Summary: Transformers for video generation

Video generation takes the DiT family from images into three dimensions: video is patchified as spacetime cuboids, one transformer attends across all of them at once, and temporal consistency falls out of the attention mechanism naturally. The cost is a token-count explosion that latent compression in both space and time must manage, and the binding constraint on training quality is well-captioned video at scale. This summary is the scan version of the full lesson, which closes Phase 3.

Core ideas

Frame-by-frame image generation does not work for video. Independent frames flicker; identities shift; motion looks wrong. Temporal consistency is the new central problem.
Spacetime patches treat video as a 3D tensor (space + time) of small cuboids. Each cuboid is one token; a single transformer attends across all of them, and coherence across frames is what shared self-attention naturally produces.
Token-count explosion. A 5-second 30fps clip is roughly 38,400 raw tokens without compression. Attention is quadratic; two compressions are required:
- Latent compression in space (image-latent diffusion’s idea, extended).
- Latent compression in time (several adjacent frames bundled into one temporal patch). Sora’s spacetime patches do exactly this.
The tokenizer is the floor and ceiling of system quality, same as in native multimodal and image generation.
Captioned video at scale is the binding data constraint. Production systems rely on automatic captioning / recaptioning pipelines; captioner quality cascades into model quality.
Production systems. Sora (OpenAI, popularized spacetime patches), Veo (Google), Movie Gen (Meta, the source lecture’s subject). All DiT-family + spacetime patches; differ in tokenizer, conditioning, post-training.
Current failure modes: physics violations, long-horizon coherence (identity drift), in-frame text, compute walls at longer durations.

What changes for you

When you see synthetic video that looks plausible, this is the architecture under it. The capability arc parallels what image generation walked from 2022 to 2024: rapid quality jumps as architecture, datasets, and compute matured.
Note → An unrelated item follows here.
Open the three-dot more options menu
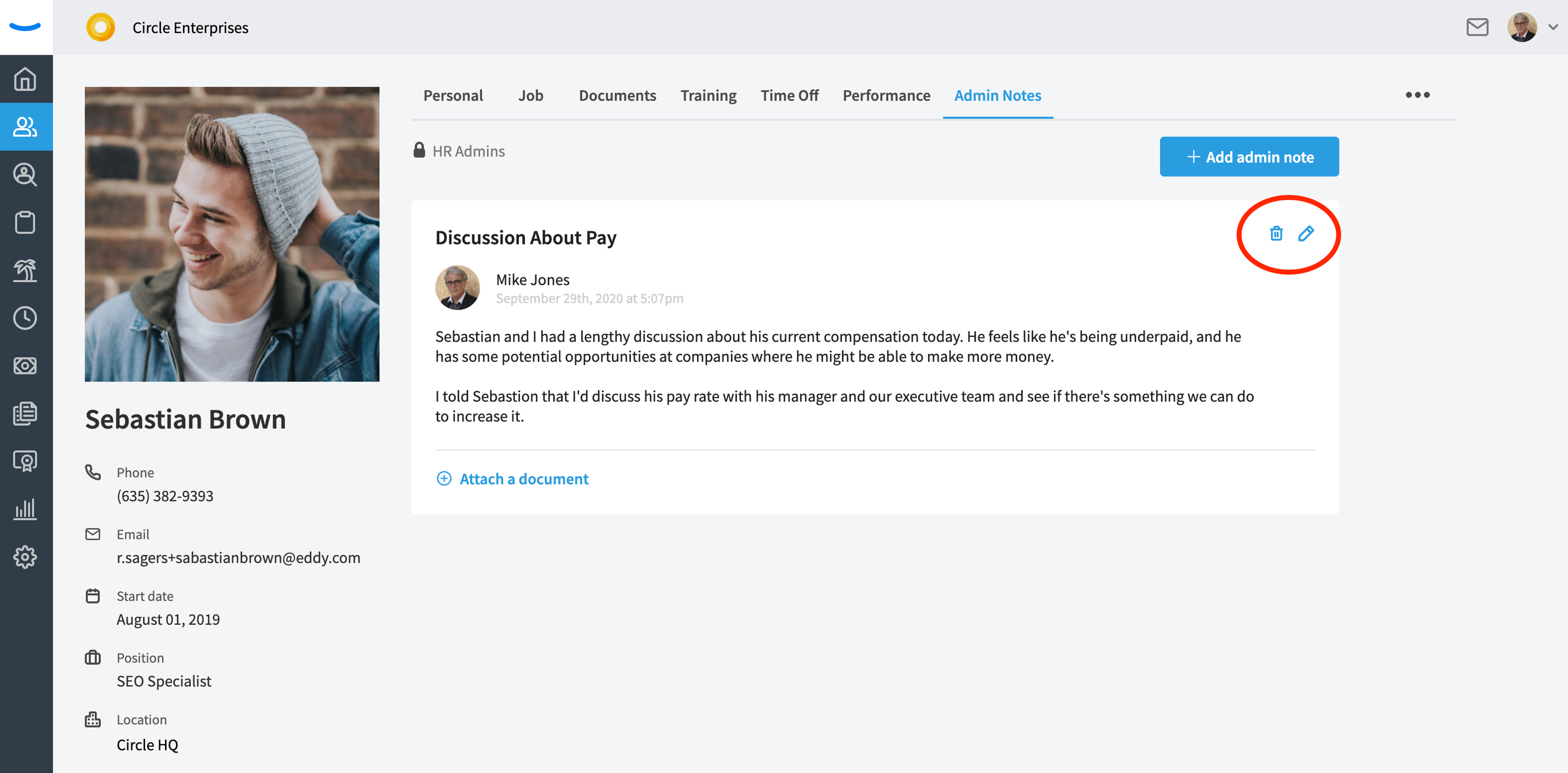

The technical evaluation instruments here are FVD, motion quality metrics, and human preference studies, the same family of quantitative measures other generative work uses. The scope line is also extended for video, with two categories beyond what image generation alone raised: real-person reanimation (deepfake video; motion and action attributed to a real person, beyond static likeness) and video provenance (temporal-coherence requirements that make it technically distinct from image watermarking). Both, along with the carried-forward categories (use-case policy, sector-specific policies, training-data licensing), live in their own conversations evaluated by different methods. That closes Phase 3 on generative multimodal. Phase 4 turns to advanced multimodal directions, starting with JEPA’s predict-in-embedding-space alternative to generative pretraining.